(Rows showing where targets appear)
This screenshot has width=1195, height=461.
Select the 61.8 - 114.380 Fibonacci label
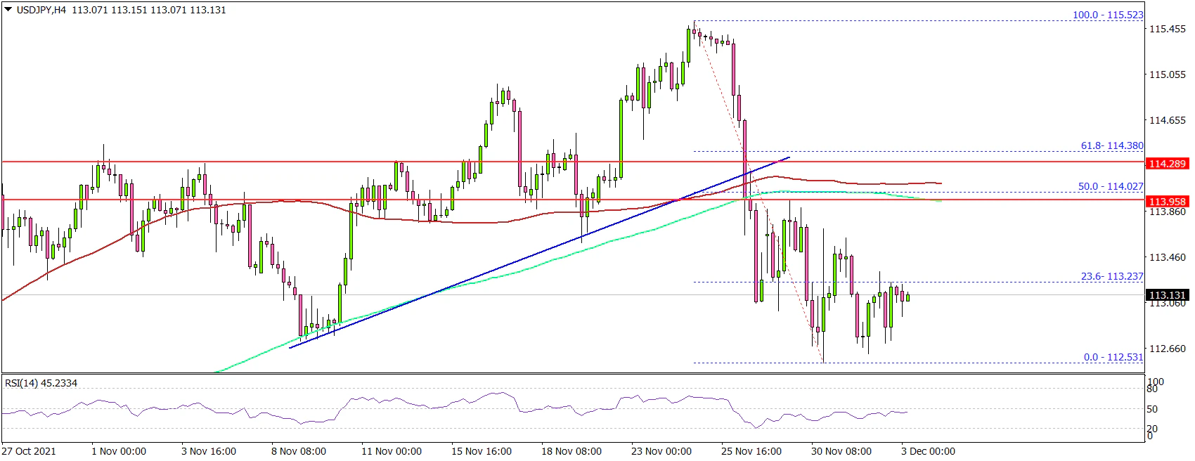pos(1111,145)
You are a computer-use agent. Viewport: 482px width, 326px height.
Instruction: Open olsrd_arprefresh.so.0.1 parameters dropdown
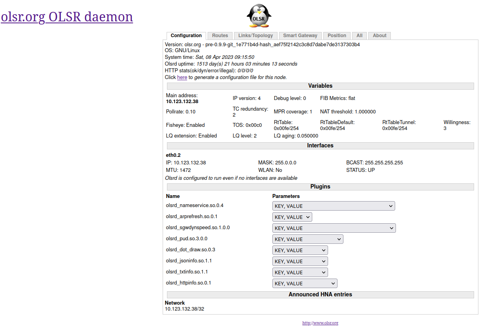292,217

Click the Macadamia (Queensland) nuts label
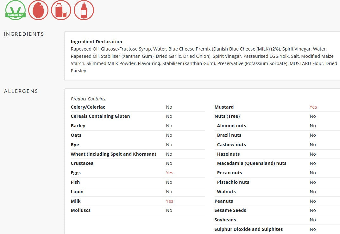pos(251,163)
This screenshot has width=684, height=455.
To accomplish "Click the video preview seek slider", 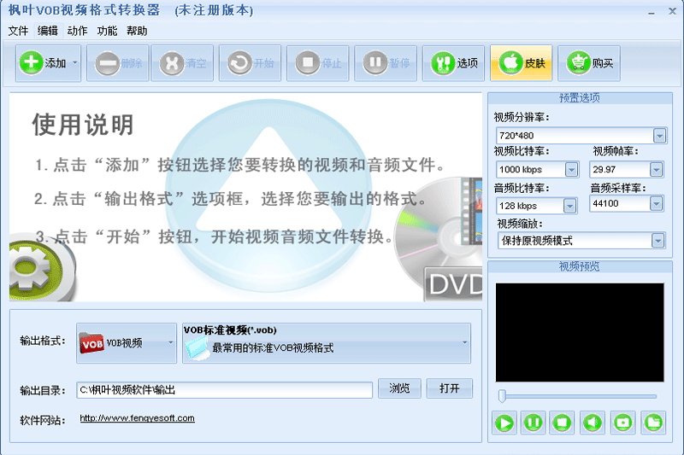I will tap(578, 396).
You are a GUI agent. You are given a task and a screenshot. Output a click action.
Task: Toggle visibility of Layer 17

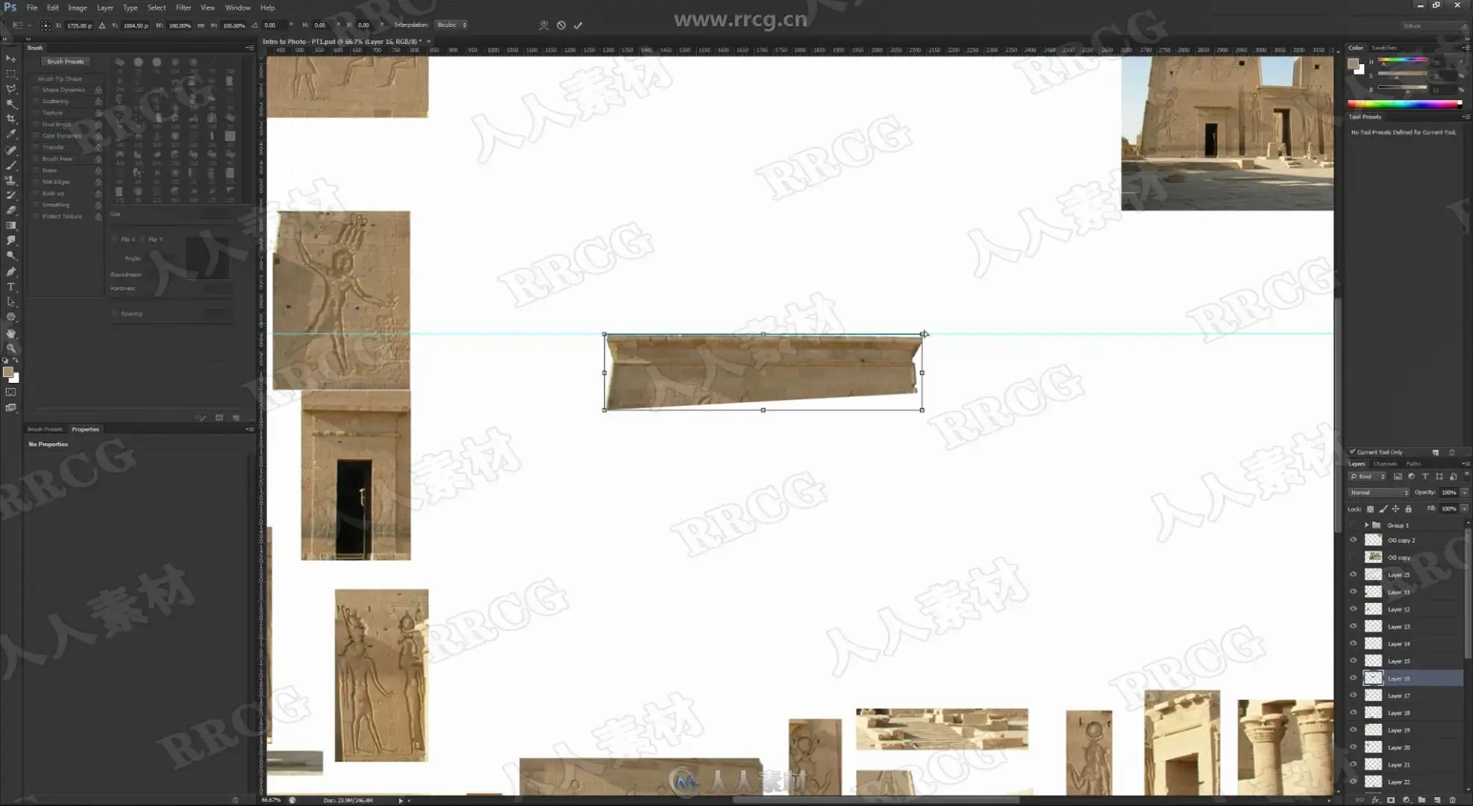click(x=1353, y=696)
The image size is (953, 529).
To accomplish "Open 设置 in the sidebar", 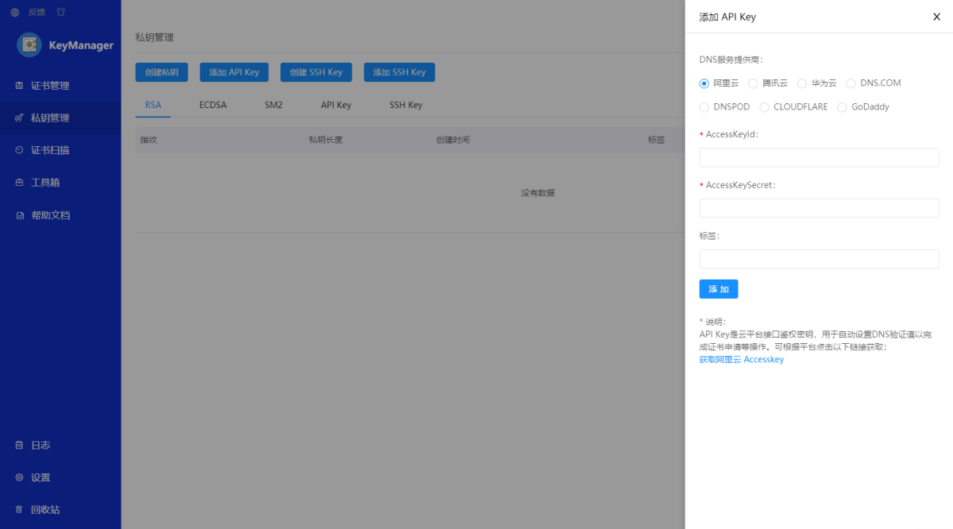I will click(40, 477).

_Problem description_
Pull out every line of the records above that contains the string "screenshot". Case counts.

_Full solution_
This screenshot has width=1195, height=461.
This screenshot has width=684, height=455.
You are a GUI agent. You are given a task and a screenshot. Output a click action.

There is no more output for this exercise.